Extracellular heat shock proteins

A number of studies have examined the effect of HA on extracellular HSP (eHSP) levels in plasma and serum, with the possibility of using eHSP as a biomarker of the HA phenotype proposed by Kresfelder et al. [102], who demonstrated that individuals who were able to effectively adapt to a 6-day HA regimen had a concomitant reduction in resting eHSP70. However, subsequent studies demonstrated mixed results. For instance, Yamada et al. [218] and Neal et al. [143] both reported that the resting baseline eHSP70 concentration was unchanged following 10–11 days of HA, with Yamada et al. [218] also demonstrating that eHSP levels did not increase in HASTs performed before and after the HA. In contrast, Marshall et al. [121] demonstrated a small post-exercise increase in eHSP on each of 2 consecutive days of exercise-heat stress, as well as a significant reduction in baseline eHSP70 levels on the day after the second heat exposure, but this likely proceeded the development of many of the whole-body indices of adaptation and so the physiological relevance of this change as a biomarker of HA is questionable. However, some studies have demonstrated that HA attenuates the eHSP response to a HAST. For example, Magalhães et al. [117] reported that although baseline eHSP70 was unaffected by an 11-day HA regime, a significant increase in eHSP70 observed in the HAST undertaken before HA was abolished in the post-HA HAST; a similar attenuation of the eHSP response to exercise-heat stress was reported by Lee and Thake [110] following a 10-day HA regime.

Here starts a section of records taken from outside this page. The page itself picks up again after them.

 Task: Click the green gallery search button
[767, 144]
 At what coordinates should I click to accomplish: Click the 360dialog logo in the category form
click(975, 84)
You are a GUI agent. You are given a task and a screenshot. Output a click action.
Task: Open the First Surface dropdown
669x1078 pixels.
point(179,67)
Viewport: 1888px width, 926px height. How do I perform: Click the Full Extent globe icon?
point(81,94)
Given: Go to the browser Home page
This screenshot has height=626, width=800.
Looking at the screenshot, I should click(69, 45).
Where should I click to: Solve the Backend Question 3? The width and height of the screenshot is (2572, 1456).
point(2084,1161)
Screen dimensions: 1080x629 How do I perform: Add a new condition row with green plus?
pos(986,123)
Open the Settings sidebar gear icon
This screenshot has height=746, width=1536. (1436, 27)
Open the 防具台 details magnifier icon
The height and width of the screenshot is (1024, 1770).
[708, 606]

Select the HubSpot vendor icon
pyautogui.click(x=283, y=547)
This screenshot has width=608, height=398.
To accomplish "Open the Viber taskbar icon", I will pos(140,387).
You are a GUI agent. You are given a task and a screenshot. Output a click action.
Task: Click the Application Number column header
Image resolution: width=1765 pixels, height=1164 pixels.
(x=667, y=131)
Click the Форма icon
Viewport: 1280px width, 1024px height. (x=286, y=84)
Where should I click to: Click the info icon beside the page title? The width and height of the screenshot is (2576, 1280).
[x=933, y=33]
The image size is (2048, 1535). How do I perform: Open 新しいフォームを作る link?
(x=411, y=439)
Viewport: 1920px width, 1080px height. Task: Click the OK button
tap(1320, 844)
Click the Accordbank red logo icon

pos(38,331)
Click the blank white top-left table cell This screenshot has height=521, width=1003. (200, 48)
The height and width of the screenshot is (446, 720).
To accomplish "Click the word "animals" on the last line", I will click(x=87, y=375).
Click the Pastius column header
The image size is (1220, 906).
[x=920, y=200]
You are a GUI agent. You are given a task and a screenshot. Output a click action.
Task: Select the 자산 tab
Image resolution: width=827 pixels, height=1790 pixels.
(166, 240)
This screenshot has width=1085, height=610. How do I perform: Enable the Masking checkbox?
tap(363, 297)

The reasons for the differences in eHSP response between these studies is not clear, although the data of Magalhães et al. [117] demonstrated that the increases in eHSP70 following a HAST had returned to baseline within 1 h, indicating that sample timing may influence findings. In addition, the eHSP concentration during exercise appears to be closely related to the peak deep body temperature achieved [117], which may need to exceed 38.5 °C to elicit an increase in eHSP70 levels [65]. Thus, taken together, it appears that there is some evidence for a post-HA reduction in eHSP levels when measured after a HAST, which may be a function of a lower deep body temperature when heat adapted, but this has not been universally demonstrated. However, baseline eHSP levels do not appear to be consistently reduced in the heat-adapted state. This conclusion is in keeping with the trivial effect-size of HA on resting eHSP70 (Hedges’ g = 0.18) reported in a meta-analysis [205]. Moreover, eHSP may also be elevated in inflammatory clinical conditions, unrelated to heat adaption (e.g. [109]), whilst the immunological functions of eHSP have led to the suggestion that it might have utility as a biomarker of overtraining [103] and data from Guy et al. [70] have shown a high within-participant variability in eHSP (37%) when measured within a 7-day period. Taken collectively, these factors may limit the sensitivity of eHSP measurements for identifying individuals who have acquired the heat acclimated phenotype.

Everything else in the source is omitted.